December 08, 2006

Crimson worm rhapsody

Between you and me, I keep finding that just when I'm beginning once again to be prepared to trust etymologists, they go and do something that makes me want to forget about it again. I can definitely believe that worm and crimson have a common source: there's the crucial [r] and [m] as the main consonant sounds in the root, and we know that crimson pigment was made from worms so there's a meaning connection, and I'm just beginning to develop some trust... and then they tell me that rhapsody is also a derivative of the same Indo-European root (really, it does say that under wer-2, and also under wed-2, in the American Heritage Dictionary appendix on Indo-European roots — Mark didn't just slip that one in to see if you were paying attention this morning).

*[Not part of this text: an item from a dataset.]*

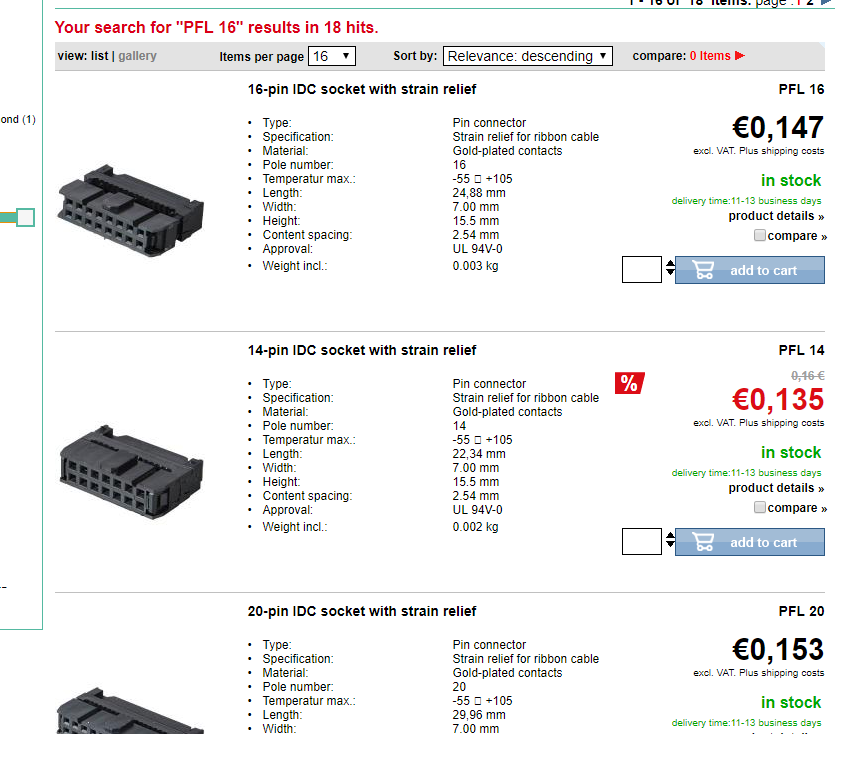Screen dimensions: 848x766
Task: Open the 20-pin IDC socket title link
Action: point(362,611)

Rhapsody. Yeah, right. Worm is related to rhapsody because of the [r], and rhapsody is related to saxophone because of the [s], and saxophone is related to onyx because of the [o] (and hey, there's an x too!), and onyx is related to asininity because of the [n]... Suddenly trust has evaporated and it all seems suspicious again, and I'm remembering the satirical remark of Mark Twain's that the name Middletown is derived from Moses (by loss of -iddletown and addition of -oses, don't you see). I don't do etymology. For me (and I suspect many linguists) it is the topic that first made me think I might be interested in linguistic study, when I was a kid, but then I found it was entirely different things about language that really made linguistics exciting for me. I never went back to word origins, and I doubt I ever will (far too much specialized knowledge of ancient languages is called for) — even though it is perhaps the thing linguists are most likely to be asked about by members of the general public.

[Update: I have started getting emails from philologically very competent people (thanks in particular to J. S. Bangs) who normally begin by asking me if I am serious (the answer is no: language is much too fascinating to be entirely serious about) and then, as if losing faith, start very solemnly trying to convince me that rhapsody really is related to worm.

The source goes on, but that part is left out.